On Tue, Oct 08, 2019 at 04:49:30PM -0700, Andrii Nakryiko wrote:
> On Tue, Oct 8, 2019 at 2:53 PM Martin Lau <kafai@...com> wrote:
> >
> > On Tue, Oct 08, 2019 at 12:45:47PM -0700, Andrii Nakryiko wrote:
> > > Maps that are read-only both from BPF program side and user space side
> > > have their contents constant, so verifier can track referenced values
> > > precisely and use that knowledge for dead code elimination, branch
> > > pruning, etc. This patch teaches BPF verifier how to do this.
> > >
> > > Signed-off-by: Andrii Nakryiko <andriin@...com>
> > > ---
> > >  kernel/bpf/verifier.c | 58 +++++++++++++++++++++++++++++++++++++++++--
> > >  1 file changed, 56 insertions(+), 2 deletions(-)
> > >
> > > diff --git a/kernel/bpf/verifier.c b/kernel/bpf/verifier.c
> > > index ffc3e53f5300..1e4e4bd64ca5 100644
> > > --- a/kernel/bpf/verifier.c
> > > +++ b/kernel/bpf/verifier.c
> > > @@ -2739,6 +2739,42 @@ static void coerce_reg_to_size(struct bpf_reg_state *reg, int size)
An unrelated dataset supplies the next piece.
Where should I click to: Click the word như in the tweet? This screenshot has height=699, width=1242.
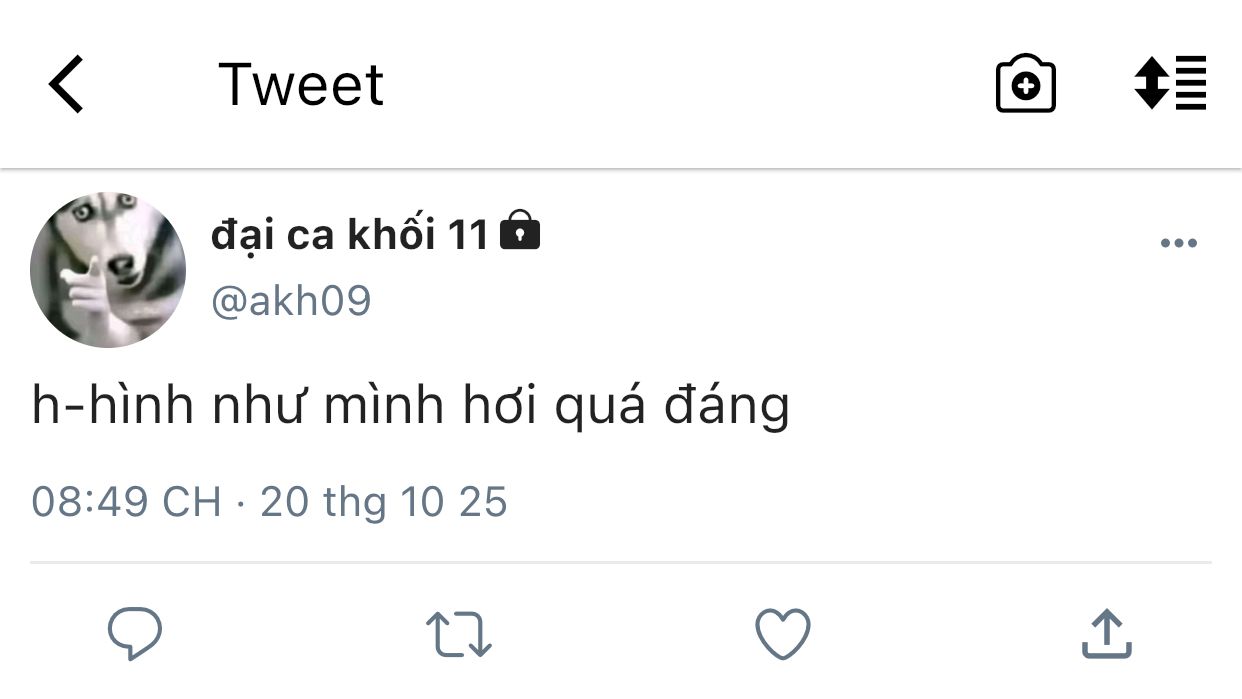tap(258, 407)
> > >       reg->smax_value = reg->umax_value;
> > >  }
> > >
> > > +static bool bpf_map_is_rdonly(const struct bpf_map *map)
> > > +{
> > > +     return (map->map_flags & BPF_F_RDONLY_PROG) &&
> > > +            ((map->map_flags & BPF_F_RDONLY) || map->frozen);
> > > +}
> > > +
> > > +static int bpf_map_direct_read(struct bpf_map *map, int off, int size, u64 *val)
> > > +{
> > > +     void *ptr;
> > > +     u64 addr;
> > > +     int err;
> > > +
> > > +     err = map->ops->map_direct_value_addr(map, &addr, off + size);
> > Should it be "off" instead of "off + size"?
> 
> From array_map_direct_value_addr() code, offset is used only to check
> that access is happening within array value bounds.
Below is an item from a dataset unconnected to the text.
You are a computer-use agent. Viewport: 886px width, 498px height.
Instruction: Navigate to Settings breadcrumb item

The "size" check is done separately in the check_map_access(),
so "off" is offset alone, I think.

> It's not used to
> calculate returned pointer.
> But now re-reading its code again, I think this check is wrong:
> 
> if (off >= map->value_size)
>         break;
> 
> It has to be (off > map->value_size). But it seems like this whole
> interface is counter-intuitive.
> 
> I'm wondering if Daniel can clarify the intent behind this particular behavior.
> 
> For now the easiest fix is to pass (off + size - 1). But maybe we
> should change the contract to be something like
> 
> int map_direct_value_addr(const struct bpf_map *map, u64 off, int
> size, void *ptr)
> 
> This then can validate that entire access in the range of [off, off +
> size) is acceptable to a map, and then return void * pointer according
> to given off. Thoughts?
> 
> >
> > > +     if (err)
> > > +             return err;
> > > +     ptr = (void *)addr + off;
> > > +
> > > +     switch (size) {
> > > +     case sizeof(u8):
> > > +             *val = (u64)*(u8 *)ptr;
> > > +             break;
> > > +     case sizeof(u16):
> > > +             *val = (u64)*(u16 *)ptr;
> > > +             break;
> > > +     case sizeof(u32):
> > > +             *val = (u64)*(u32 *)ptr;
> > > +             break;
> > > +     case sizeof(u64):
> > > +             *val = *(u64 *)ptr;
> > > +             break;
> > > +     default:
> > > +             return -EINVAL;
> > > +     }
> > > +     return 0;
> > > +}
> > > +
> > >  /* check whether memory at (regno + off) is accessible for t = (read | write)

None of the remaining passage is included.